Rationally designed dehydroalanine (ΔAla)-containing peptides inhibit amyloid-β (Aβ) peptide aggregation

Among the pathological hallmarks of Alzheimer's disease (AD) is the deposition of amyloid-b (Aβ) peptides, primarily Aβ (1-40) and Aβ (1-42), in the brain as senile plaques. A large body of evidence suggests that cognitive decline and dementia in AD patients arise from the formation of various aggregated forms of Aβ, including oligomers, protofibrils and fibrils.

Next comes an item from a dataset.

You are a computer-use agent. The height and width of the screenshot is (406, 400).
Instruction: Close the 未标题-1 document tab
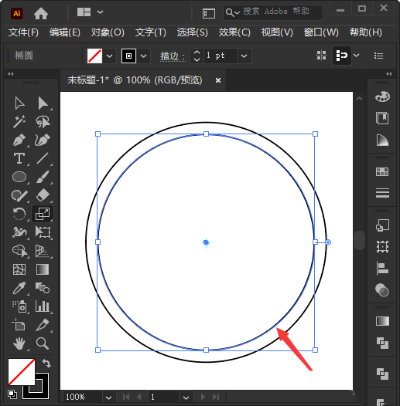218,80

Hence, there is increasing interest in designing molecular agents that can impede the aggregation process and that can lead to the development of therapeutically viable compounds. Here, we demonstrate the ability of the specifically designed α,β-dehydroalanine (ΔAla)-containing peptides P1 (K-L-V-F-ΔA-I-ΔA) and P2 (K-F-ΔA-ΔA-ΔA-F) to inhibit Aβ (1-42) aggregation. The mechanism of interaction of the two peptides with Aβ (1-42) seemed to be different and distinct. Overall, the data reveal a novel application of ΔAla-containing peptides as tools to disrupt Aβ aggregation that may lead to the development of anti-amyloid therapies not only for AD but also for many other protein misfolding diseases.